START Entries supplied

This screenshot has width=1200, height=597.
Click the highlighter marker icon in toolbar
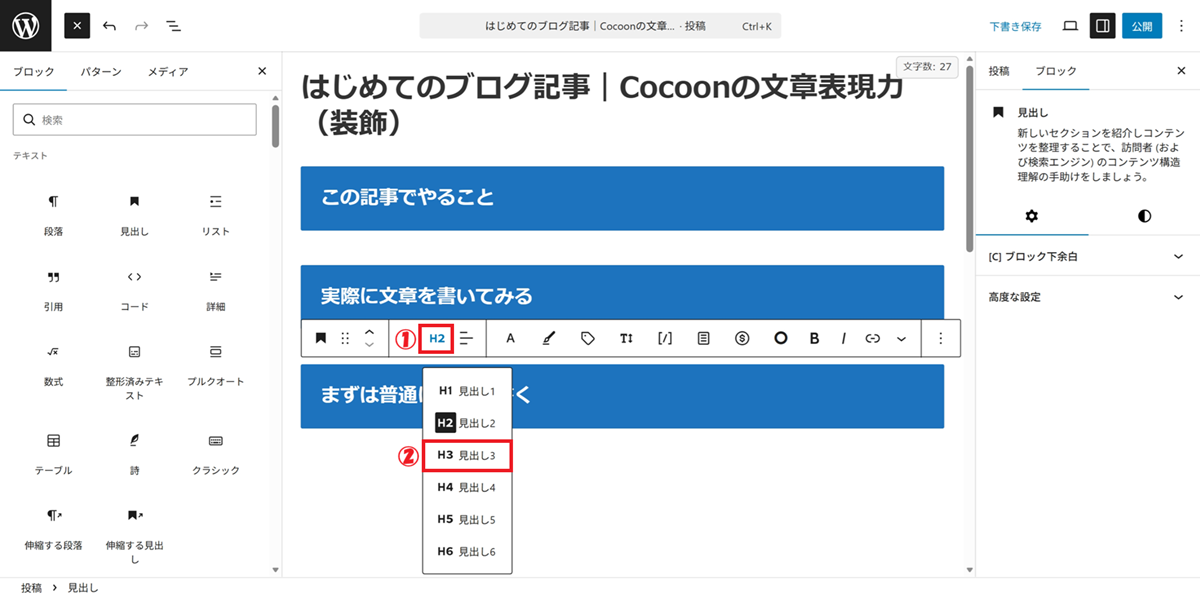click(547, 338)
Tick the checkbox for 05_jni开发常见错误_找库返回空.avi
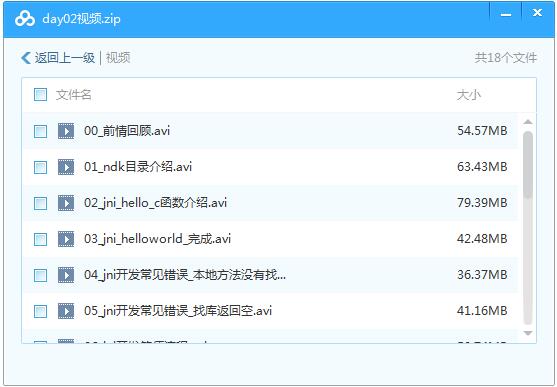Viewport: 557px width, 387px height. [x=40, y=311]
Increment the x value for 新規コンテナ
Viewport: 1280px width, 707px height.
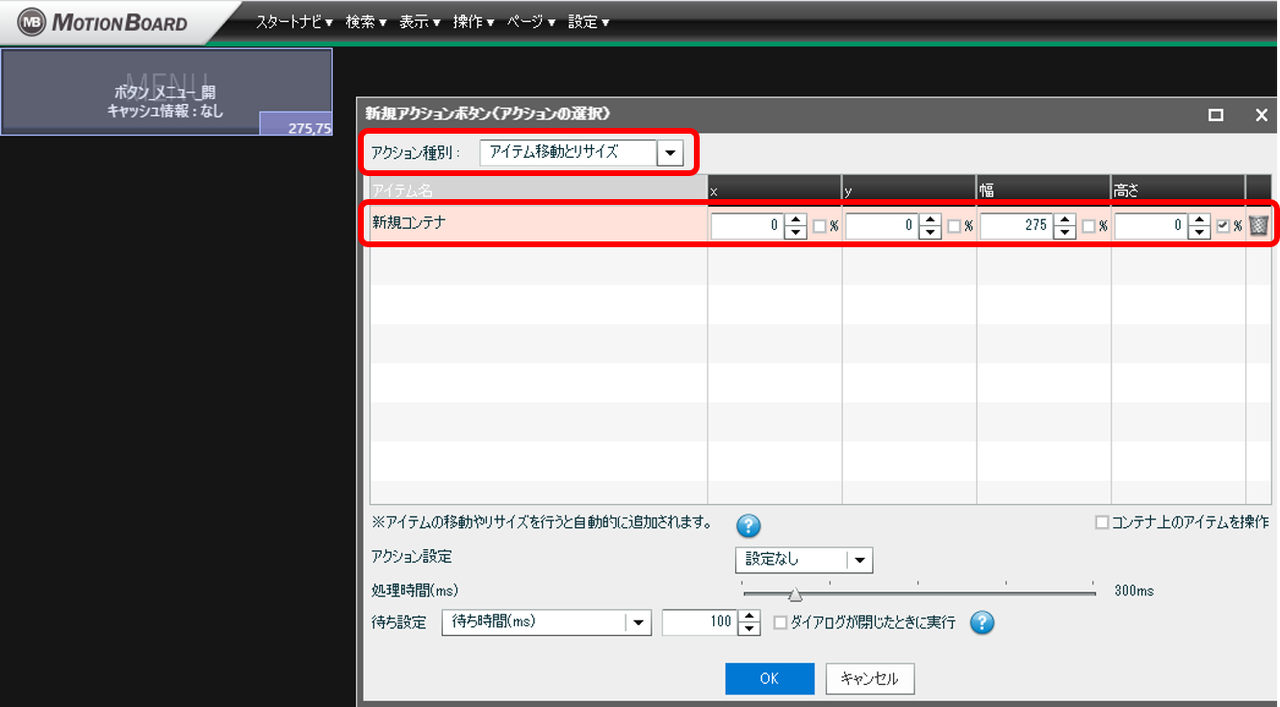(797, 220)
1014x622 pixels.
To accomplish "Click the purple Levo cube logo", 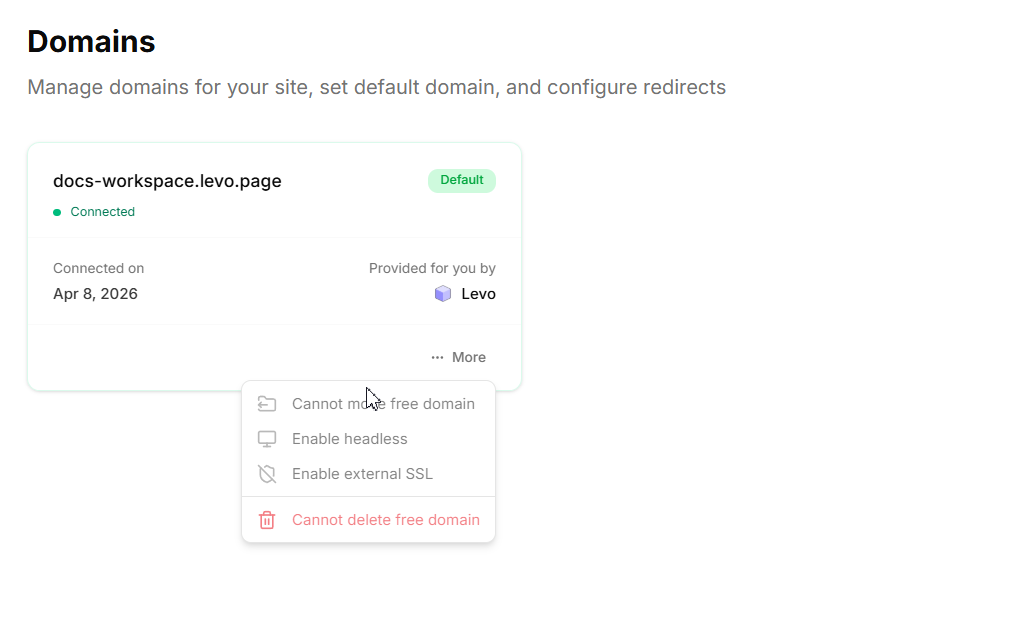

END Entries supplied

▶ **Instructions to follow**
The reply must hold every line above exactly as written and none of the pictures.

▶ **Result**
This screenshot has width=1200, height=597.
Click the highlighter marker icon in toolbar
click(547, 338)
Tick the checkbox for 05_jni开发常见错误_找库返回空.avi
Viewport: 557px width, 387px height. [x=40, y=311]
Increment the x value for 新規コンテナ
Viewport: 1280px width, 707px height.
(797, 220)
1014x622 pixels.
To accomplish "Click the purple Levo cube logo", 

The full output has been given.